Although insisting that their views were compatible, the two scientists came at the subject from very different angles: the neuro-psychologist Chris Moulin asserted that déjà vu came from a glitch in the brain which could be more prolifically observed in people with epilepsy. Anna Cleary, the psychologist, suggested that it arose from the accessing of previously unretrieved memories of related experiences.
The novelist Chigozie Obioma provided the most coherent account by relating it to the narrative tropes that recur throughout our history of storytelling. We are a species that enjoys and requires repetition, and our brains are geared up to detect relationships and patterns.
Indeed, before the term déjà vu had been invented, it was Charles Dickens, in David Copperfield, who gave us an eloquent description of the experience.

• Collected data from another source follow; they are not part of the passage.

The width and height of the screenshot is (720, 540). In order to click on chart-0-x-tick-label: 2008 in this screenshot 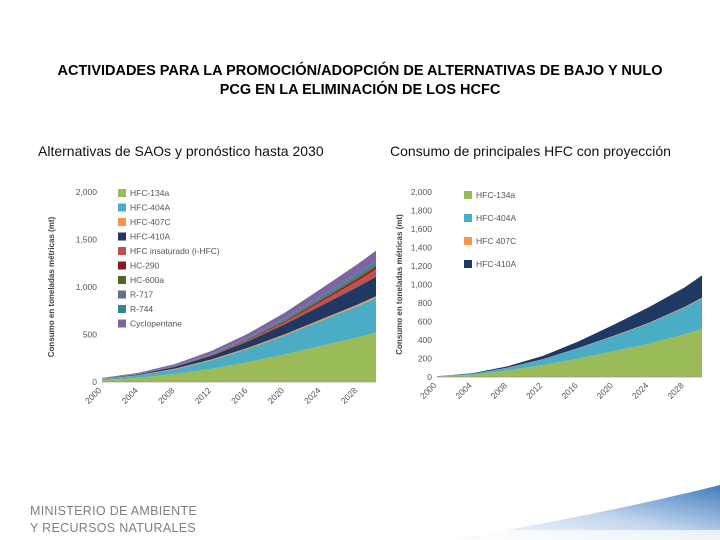, I will do `click(166, 396)`.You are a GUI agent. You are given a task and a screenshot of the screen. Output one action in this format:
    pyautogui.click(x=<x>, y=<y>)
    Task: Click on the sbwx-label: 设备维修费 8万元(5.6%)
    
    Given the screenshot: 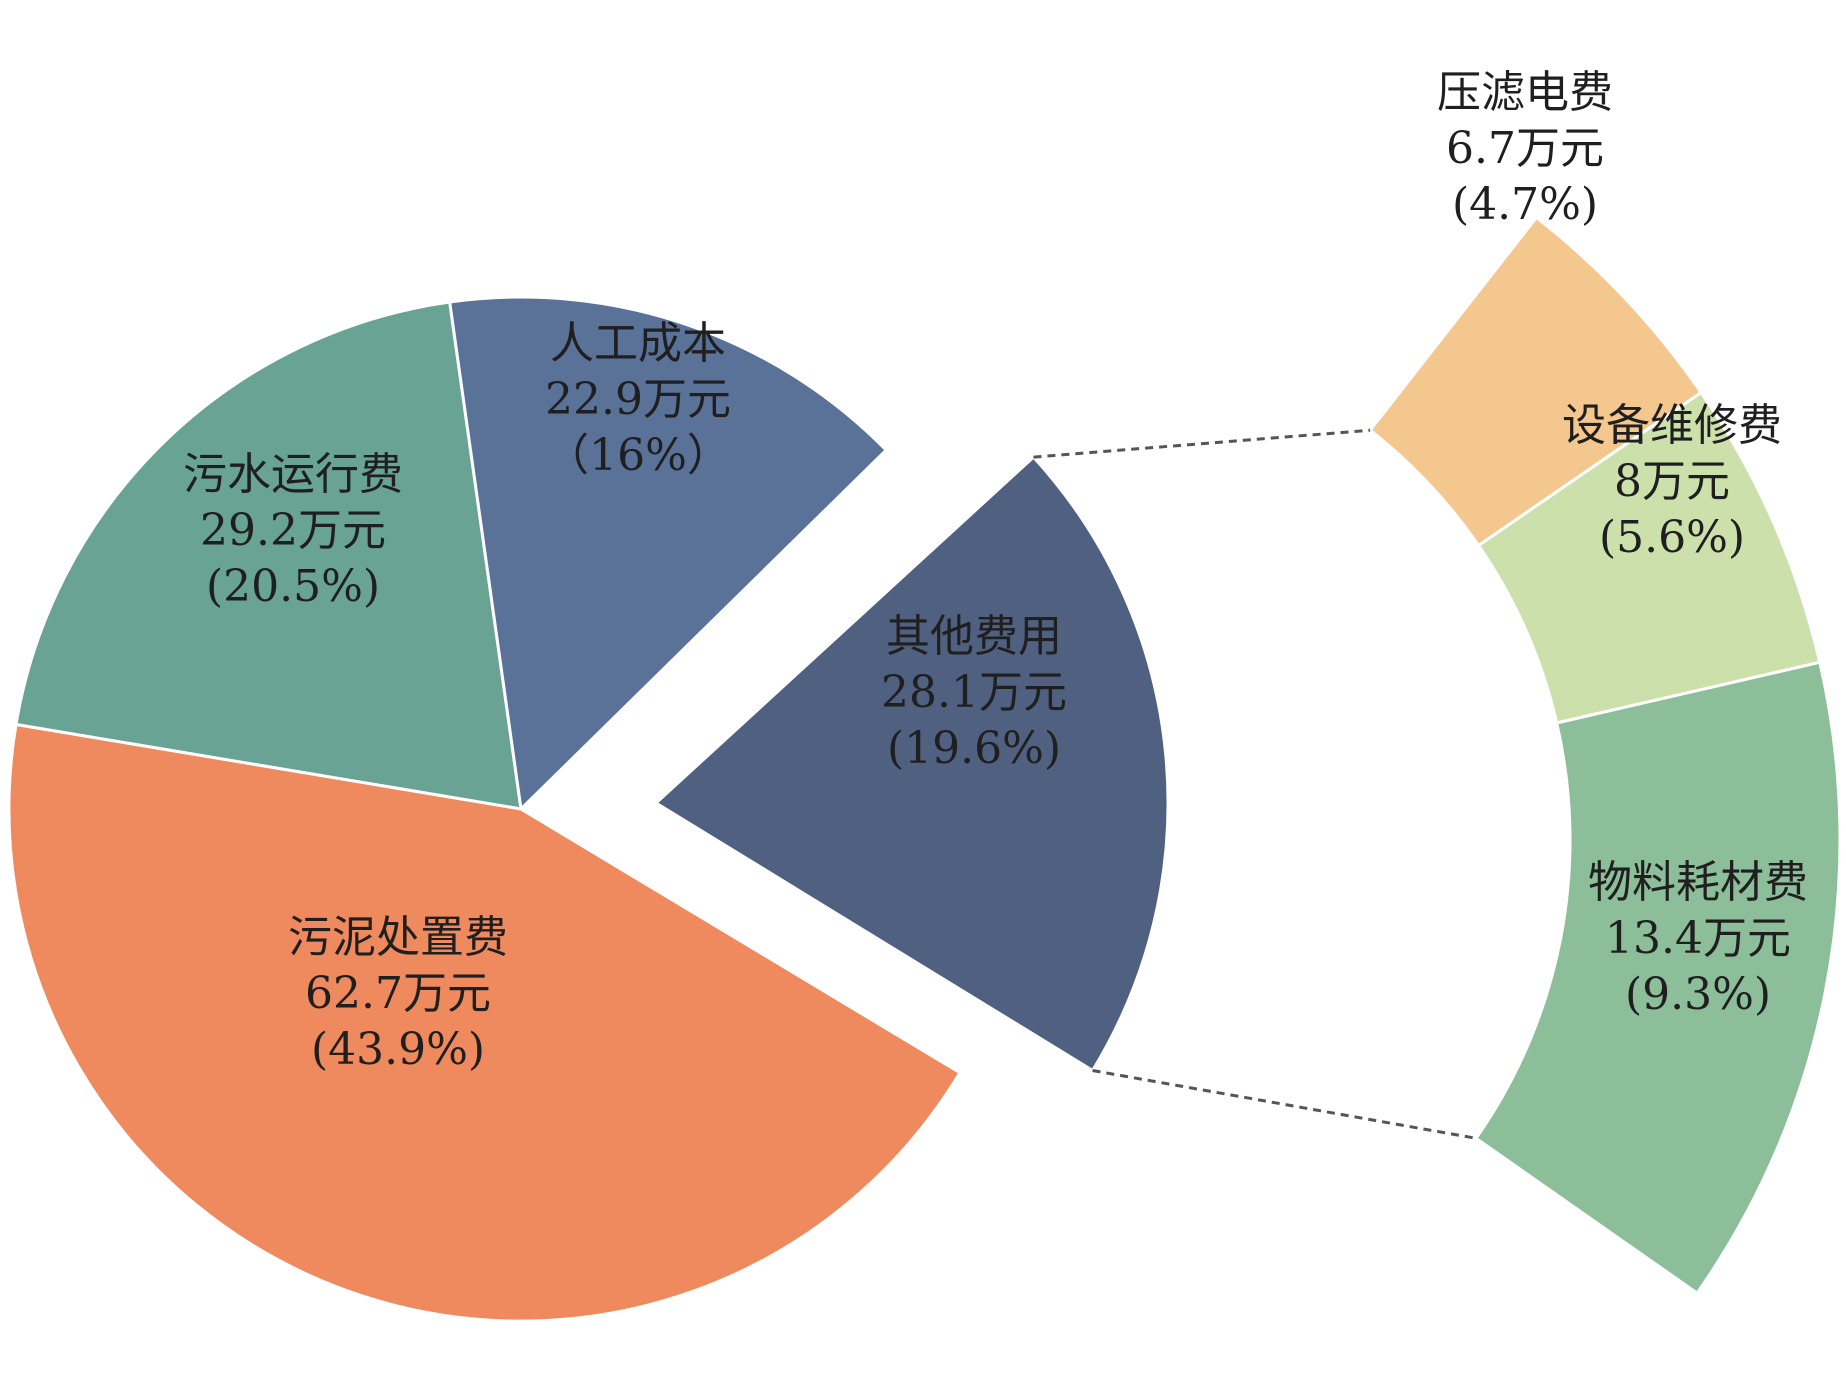 What is the action you would take?
    pyautogui.click(x=1672, y=482)
    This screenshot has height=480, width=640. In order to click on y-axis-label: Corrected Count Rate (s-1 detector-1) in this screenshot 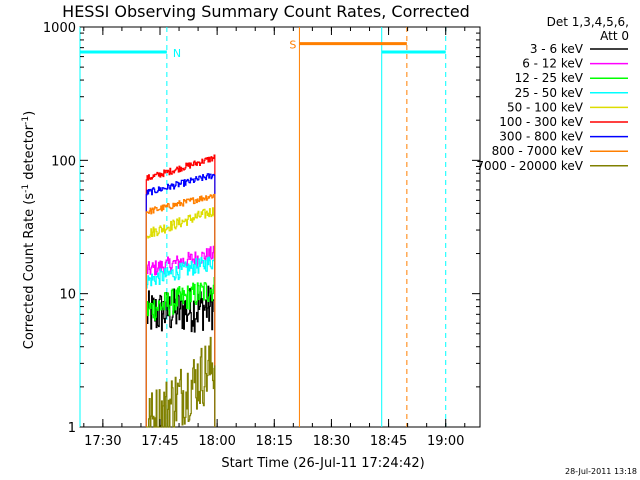, I will do `click(29, 230)`.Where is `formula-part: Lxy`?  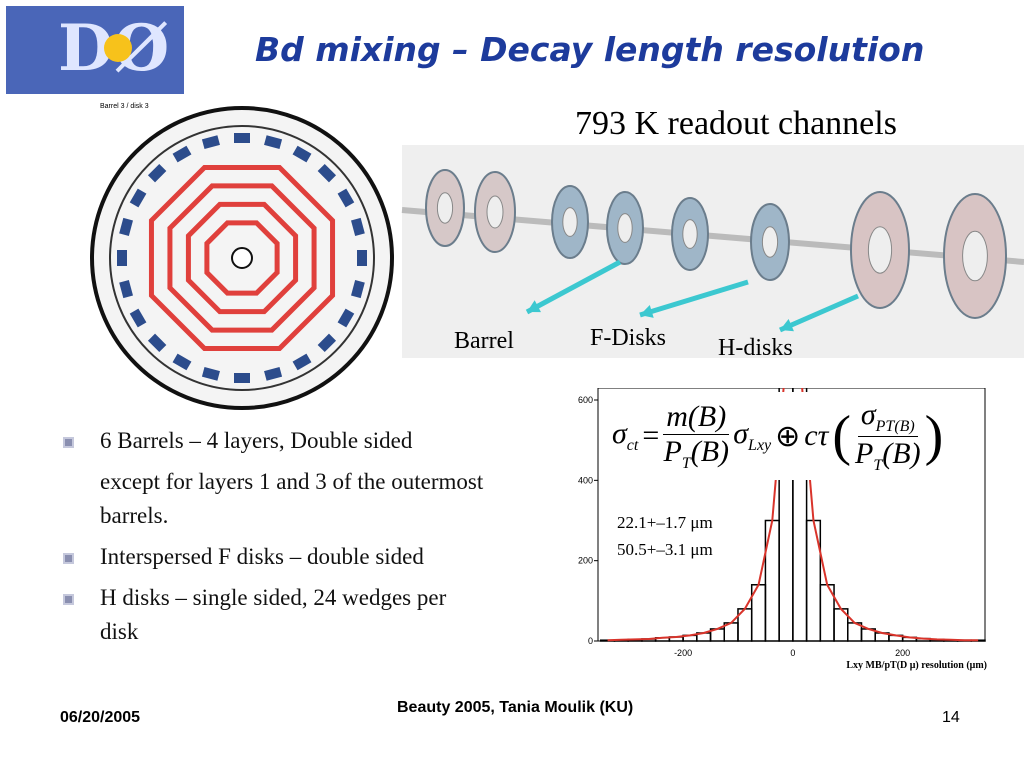
formula-part: Lxy is located at coordinates (760, 446). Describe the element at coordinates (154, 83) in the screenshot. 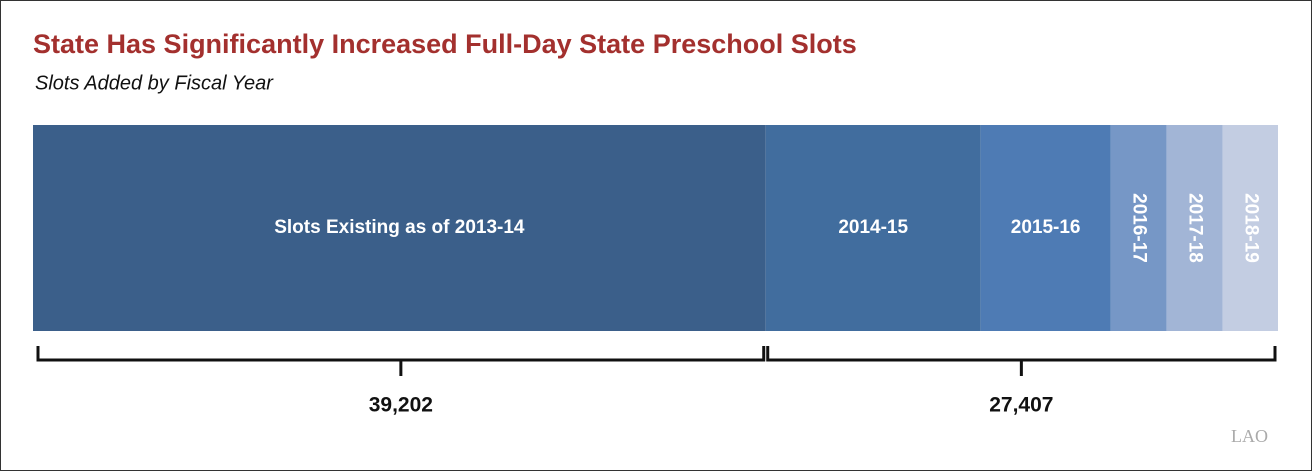

I see `chart-subtitle: Slots Added by Fiscal Year` at that location.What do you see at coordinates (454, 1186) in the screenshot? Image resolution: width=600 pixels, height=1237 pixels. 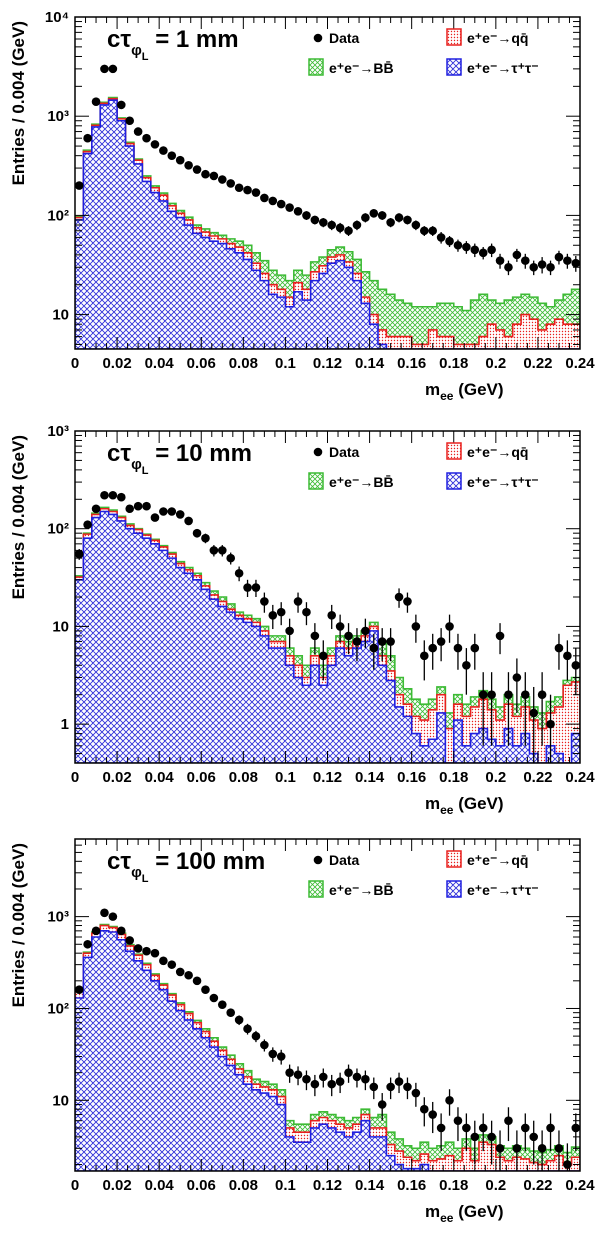 I see `x-tick-label: 0.18` at bounding box center [454, 1186].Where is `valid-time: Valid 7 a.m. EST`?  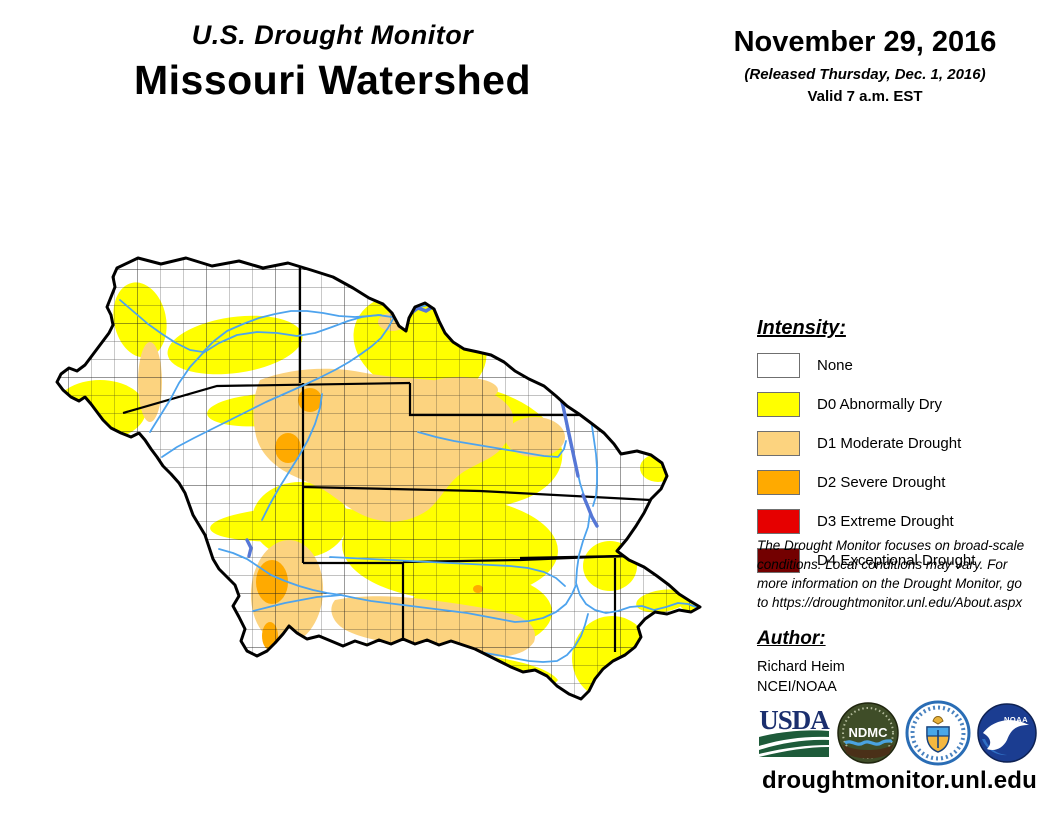 valid-time: Valid 7 a.m. EST is located at coordinates (865, 96).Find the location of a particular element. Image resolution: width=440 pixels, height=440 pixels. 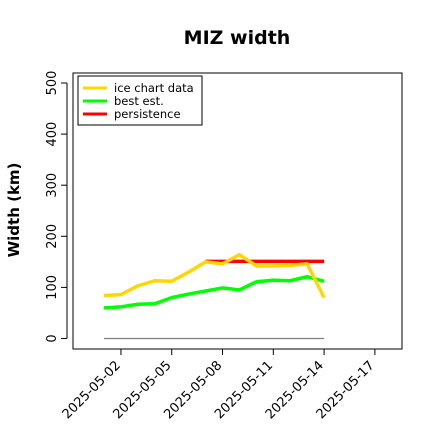

legend-label-best-est: best est. is located at coordinates (139, 101).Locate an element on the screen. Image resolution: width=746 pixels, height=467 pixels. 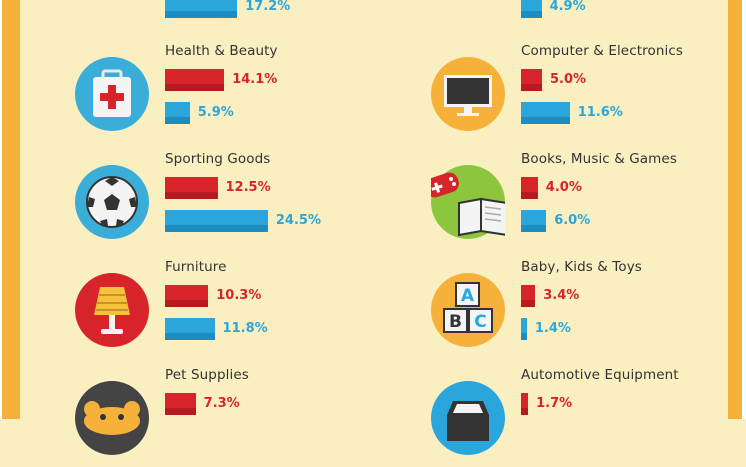
category-label: Furniture is located at coordinates (196, 267).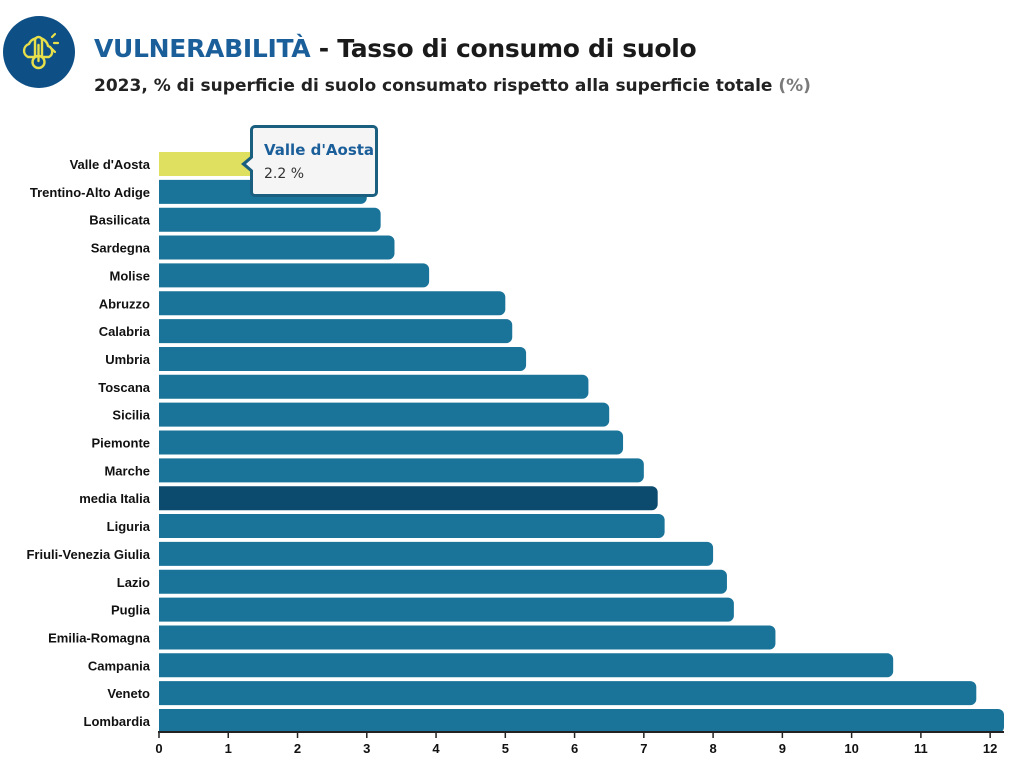 Image resolution: width=1024 pixels, height=784 pixels. What do you see at coordinates (127, 470) in the screenshot?
I see `category-label: Marche` at bounding box center [127, 470].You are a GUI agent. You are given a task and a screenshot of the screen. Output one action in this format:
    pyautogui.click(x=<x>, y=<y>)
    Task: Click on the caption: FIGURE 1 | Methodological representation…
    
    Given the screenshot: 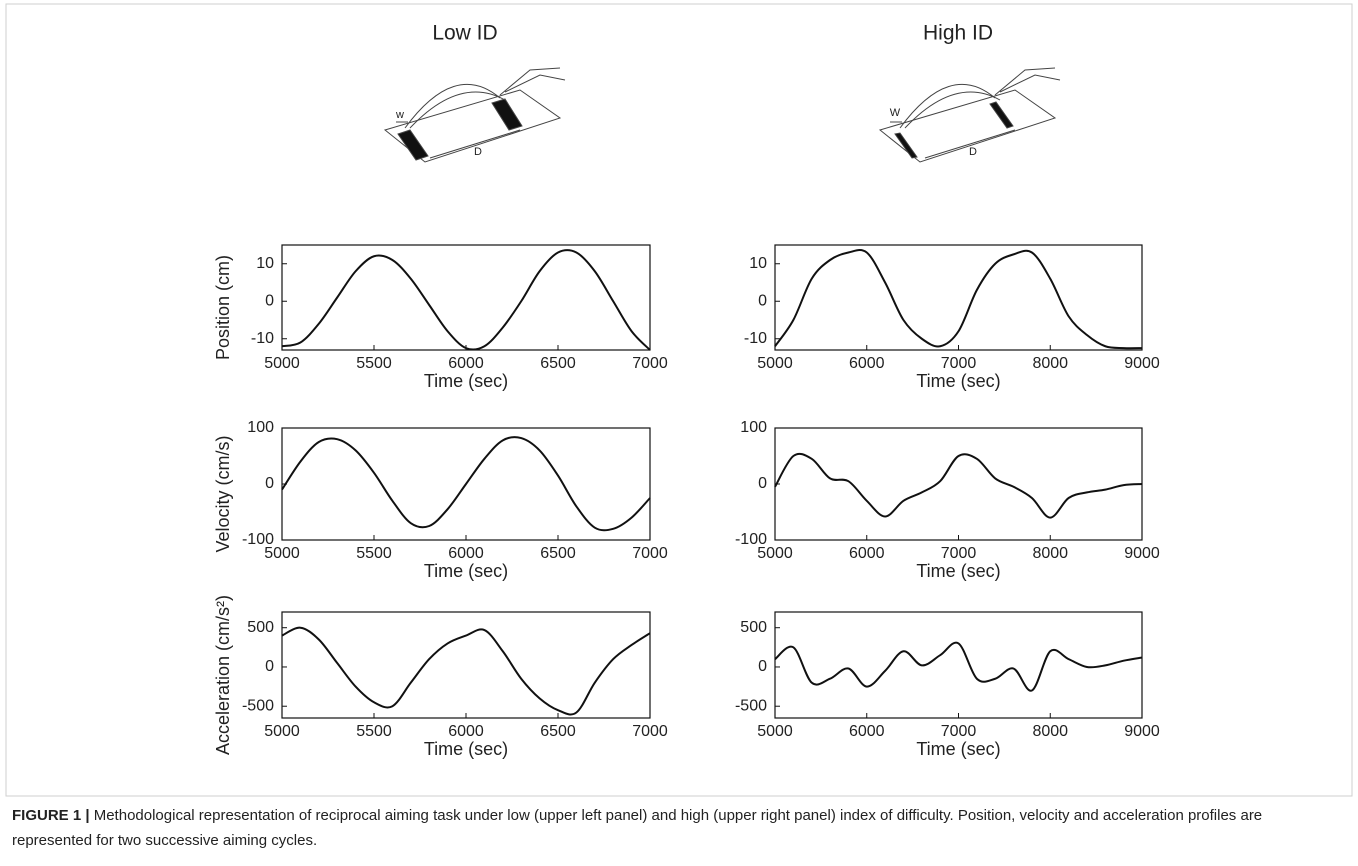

A story tragically played out many times in the 1980s and ’90s was, in the death of Rock Hudson, told for the first time: of public figures laid low by AIDS, and, simultaneously, their private lives exposed to an ever-curious media.
In Witness (World Service, Friday), we were reminded of the shock, first of Hudson’s diagnosis — the matinée idol affected by a sordid disease — and then the naïvety with which the threat of AIDS was first encountered. The tall, dark, and handsome movie heartthrob would never be the same again.